IN MY SHOES: Imprisoned In Iran


Iranian-American academic Haleh Esfandiari, 67, was released from an Iranian jail on Tuesday after more than 100 days confinement on suspicion of spying and endangering Iran’s national security. One of four Iranian-Americans arrested by Iranian authorities in separate incidents, it is not known when Esfandiari, director of the Middle East program at the Woodrow Wilson International Center for Scholars in Washington, will be allowed to return to the U.S. She is one of four Iranian-Americans being held in Iran.

About a month ago, Esfandiari’s husband, Shaul Bakhash, a history professor at George Mason University, wrote an op-ed in The New York Times about the trumped-up charges against his wife:

First, there is an arrest. Then, to justify the unjustifiable, the authorities come up with outlandish charges and accusations … vague enough to criminalize the most common scholarly activities.

Next … some in the Iranian leadership recognize what the imprisonment and false charges are doing to Iran’s international standing, and attempt damage control.

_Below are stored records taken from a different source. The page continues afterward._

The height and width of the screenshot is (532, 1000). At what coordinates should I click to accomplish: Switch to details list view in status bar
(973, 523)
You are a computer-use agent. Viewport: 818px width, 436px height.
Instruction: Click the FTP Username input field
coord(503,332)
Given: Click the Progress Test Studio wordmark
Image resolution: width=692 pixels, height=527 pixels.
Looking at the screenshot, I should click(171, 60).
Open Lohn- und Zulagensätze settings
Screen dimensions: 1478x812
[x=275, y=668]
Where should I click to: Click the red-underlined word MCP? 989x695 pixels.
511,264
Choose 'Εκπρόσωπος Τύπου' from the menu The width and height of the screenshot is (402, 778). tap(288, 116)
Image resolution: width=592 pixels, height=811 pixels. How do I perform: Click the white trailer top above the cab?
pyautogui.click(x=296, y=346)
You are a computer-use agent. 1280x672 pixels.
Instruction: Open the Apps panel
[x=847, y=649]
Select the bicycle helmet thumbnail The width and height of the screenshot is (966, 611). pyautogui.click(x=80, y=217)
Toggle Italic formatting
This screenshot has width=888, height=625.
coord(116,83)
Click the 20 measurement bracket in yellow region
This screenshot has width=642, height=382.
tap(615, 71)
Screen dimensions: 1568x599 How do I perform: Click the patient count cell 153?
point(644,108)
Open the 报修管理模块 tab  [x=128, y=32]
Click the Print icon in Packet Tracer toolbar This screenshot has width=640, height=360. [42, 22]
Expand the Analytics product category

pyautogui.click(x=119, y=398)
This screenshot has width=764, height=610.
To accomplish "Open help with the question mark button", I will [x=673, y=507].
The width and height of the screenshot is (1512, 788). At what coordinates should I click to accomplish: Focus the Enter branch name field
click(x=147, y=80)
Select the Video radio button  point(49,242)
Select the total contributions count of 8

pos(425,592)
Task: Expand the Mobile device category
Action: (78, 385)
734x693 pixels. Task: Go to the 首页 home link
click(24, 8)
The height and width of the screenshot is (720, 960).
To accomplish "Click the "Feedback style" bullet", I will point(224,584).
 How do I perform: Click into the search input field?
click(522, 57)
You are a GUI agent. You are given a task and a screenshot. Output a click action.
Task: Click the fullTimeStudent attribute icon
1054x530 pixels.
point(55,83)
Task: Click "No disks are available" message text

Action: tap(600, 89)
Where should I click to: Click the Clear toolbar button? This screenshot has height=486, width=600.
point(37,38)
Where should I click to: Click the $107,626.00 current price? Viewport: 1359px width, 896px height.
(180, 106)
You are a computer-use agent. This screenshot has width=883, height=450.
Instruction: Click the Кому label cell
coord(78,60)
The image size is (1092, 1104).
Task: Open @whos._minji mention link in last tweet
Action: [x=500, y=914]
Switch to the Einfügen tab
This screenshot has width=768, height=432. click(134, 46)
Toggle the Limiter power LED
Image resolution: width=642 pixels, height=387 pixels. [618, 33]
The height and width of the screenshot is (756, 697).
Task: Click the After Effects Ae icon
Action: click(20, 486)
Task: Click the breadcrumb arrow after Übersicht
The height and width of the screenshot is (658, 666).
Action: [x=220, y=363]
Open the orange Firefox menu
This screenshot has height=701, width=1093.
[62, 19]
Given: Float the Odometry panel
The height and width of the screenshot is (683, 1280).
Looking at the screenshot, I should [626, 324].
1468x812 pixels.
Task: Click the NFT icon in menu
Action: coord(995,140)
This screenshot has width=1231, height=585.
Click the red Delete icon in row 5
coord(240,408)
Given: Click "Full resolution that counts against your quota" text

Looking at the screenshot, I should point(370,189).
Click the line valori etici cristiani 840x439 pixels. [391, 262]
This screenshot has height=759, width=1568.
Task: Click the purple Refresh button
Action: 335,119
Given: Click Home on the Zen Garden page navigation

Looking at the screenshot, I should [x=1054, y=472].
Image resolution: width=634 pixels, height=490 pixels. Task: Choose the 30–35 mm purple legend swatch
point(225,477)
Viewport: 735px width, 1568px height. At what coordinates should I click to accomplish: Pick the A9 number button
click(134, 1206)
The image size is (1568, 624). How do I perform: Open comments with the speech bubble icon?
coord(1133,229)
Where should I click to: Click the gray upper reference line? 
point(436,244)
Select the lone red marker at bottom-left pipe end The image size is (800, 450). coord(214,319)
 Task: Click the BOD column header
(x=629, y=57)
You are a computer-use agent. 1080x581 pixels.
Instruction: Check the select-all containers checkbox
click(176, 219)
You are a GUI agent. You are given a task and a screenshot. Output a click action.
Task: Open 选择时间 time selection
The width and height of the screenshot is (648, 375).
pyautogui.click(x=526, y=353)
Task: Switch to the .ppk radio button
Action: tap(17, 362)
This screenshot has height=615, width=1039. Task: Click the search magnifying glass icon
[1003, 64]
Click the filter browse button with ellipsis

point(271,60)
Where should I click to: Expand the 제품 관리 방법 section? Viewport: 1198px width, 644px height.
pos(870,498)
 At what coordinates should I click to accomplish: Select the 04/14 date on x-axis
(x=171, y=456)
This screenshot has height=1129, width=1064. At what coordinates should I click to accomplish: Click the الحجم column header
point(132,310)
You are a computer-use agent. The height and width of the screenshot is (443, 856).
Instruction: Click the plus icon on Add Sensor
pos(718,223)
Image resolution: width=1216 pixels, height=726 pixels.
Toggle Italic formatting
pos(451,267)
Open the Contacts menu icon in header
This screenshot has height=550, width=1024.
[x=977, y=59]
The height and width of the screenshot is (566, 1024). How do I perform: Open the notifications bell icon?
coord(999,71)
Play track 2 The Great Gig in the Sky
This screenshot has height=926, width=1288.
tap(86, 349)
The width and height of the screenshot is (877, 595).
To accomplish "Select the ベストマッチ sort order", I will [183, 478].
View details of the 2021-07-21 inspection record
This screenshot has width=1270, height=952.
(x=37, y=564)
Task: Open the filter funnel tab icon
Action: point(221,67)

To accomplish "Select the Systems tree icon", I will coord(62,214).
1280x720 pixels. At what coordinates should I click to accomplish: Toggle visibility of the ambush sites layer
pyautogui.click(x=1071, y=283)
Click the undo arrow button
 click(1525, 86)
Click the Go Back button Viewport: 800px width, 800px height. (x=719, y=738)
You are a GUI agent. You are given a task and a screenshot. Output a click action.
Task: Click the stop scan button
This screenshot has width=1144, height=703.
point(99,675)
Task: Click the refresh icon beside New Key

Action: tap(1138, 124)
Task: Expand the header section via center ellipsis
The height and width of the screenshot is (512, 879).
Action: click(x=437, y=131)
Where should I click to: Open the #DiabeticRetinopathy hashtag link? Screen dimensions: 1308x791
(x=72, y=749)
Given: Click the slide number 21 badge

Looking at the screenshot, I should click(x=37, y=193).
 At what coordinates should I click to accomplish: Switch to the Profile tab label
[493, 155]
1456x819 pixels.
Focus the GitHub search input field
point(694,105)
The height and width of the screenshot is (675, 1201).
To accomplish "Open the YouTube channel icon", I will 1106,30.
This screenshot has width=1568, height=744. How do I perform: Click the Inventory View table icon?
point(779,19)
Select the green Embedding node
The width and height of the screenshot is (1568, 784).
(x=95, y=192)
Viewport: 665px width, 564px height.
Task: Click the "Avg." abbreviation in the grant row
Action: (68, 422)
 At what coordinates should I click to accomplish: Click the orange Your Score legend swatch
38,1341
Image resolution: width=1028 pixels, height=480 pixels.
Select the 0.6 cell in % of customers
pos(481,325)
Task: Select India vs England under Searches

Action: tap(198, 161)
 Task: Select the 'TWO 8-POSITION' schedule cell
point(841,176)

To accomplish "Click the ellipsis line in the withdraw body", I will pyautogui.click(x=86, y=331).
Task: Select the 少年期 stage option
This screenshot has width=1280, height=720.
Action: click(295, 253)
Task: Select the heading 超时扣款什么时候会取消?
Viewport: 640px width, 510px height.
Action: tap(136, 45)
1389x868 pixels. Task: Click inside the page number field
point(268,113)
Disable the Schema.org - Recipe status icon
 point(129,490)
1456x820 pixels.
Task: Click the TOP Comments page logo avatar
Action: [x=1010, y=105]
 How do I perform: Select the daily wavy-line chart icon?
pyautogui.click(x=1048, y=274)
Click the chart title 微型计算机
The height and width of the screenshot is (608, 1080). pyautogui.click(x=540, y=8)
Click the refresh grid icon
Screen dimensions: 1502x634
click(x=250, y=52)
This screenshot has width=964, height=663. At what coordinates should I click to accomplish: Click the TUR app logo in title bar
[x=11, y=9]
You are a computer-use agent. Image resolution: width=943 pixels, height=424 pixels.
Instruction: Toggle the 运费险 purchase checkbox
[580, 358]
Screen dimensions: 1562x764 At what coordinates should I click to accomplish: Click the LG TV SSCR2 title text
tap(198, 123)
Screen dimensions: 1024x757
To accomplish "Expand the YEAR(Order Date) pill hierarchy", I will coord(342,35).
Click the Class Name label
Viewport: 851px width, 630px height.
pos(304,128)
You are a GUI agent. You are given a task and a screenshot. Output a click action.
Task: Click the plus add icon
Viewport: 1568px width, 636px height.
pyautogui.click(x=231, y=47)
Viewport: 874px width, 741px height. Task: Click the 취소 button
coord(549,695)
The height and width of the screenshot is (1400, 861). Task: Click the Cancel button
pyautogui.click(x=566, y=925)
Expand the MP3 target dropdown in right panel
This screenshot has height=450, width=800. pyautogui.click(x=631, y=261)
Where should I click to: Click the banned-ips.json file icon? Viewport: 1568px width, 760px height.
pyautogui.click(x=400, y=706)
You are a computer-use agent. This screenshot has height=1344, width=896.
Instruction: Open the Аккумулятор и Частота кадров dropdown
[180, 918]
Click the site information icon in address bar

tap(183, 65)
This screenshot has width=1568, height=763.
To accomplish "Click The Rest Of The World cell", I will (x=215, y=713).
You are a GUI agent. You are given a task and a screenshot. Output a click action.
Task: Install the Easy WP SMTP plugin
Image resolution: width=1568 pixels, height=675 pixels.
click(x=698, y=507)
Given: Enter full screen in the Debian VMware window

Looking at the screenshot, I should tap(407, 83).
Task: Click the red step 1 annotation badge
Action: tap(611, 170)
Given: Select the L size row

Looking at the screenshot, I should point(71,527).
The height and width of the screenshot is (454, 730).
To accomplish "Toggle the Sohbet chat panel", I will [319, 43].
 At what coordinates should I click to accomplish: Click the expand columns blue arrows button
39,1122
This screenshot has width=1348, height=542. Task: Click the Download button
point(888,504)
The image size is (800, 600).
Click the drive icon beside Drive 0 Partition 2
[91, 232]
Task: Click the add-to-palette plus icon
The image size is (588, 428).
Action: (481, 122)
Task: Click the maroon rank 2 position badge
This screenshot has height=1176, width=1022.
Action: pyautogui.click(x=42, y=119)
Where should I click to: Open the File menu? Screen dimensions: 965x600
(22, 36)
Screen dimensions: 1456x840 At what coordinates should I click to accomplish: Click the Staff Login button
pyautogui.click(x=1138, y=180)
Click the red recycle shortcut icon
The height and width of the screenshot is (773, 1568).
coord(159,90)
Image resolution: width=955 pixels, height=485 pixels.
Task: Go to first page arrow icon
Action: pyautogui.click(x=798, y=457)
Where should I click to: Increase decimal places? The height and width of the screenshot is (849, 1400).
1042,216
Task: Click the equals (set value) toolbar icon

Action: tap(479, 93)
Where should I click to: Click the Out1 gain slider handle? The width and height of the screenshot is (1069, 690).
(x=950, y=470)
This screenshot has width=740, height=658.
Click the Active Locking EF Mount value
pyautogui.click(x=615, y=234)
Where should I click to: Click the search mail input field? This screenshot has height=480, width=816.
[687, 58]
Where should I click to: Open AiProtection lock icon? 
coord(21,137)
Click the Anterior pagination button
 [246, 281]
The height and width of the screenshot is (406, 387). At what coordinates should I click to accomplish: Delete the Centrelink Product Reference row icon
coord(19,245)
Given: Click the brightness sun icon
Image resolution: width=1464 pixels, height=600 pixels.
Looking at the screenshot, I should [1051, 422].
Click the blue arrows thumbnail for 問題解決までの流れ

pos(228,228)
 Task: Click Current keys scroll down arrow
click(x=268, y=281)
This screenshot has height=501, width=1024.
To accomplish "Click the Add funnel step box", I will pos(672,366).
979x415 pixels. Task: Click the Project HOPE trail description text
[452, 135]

In the last two weeks, smear campaigns against Haleh in newspapers close to the regime have stopped. A judiciary official has claimed that she is in good health - a claim difficult to credit when for the past 50 days she has been interrogated and intimidated and denied family visits, legal representation and the medication and medical attention she needs.

Meanwhile, the security services seem compelled to prove the arrests enabled them to uncover "networks" and expose "subversives." They demand yet more time to complete their "investigations," heedless of the damage they do to the mental and physical health of the detainees and the anguish they cause their families.

Over the years, many Iranian intellectuals, writers and academics have been put on trial for "espionage" or "endangering national security," sentenced to sometimes long prison terms and mistreated in the process.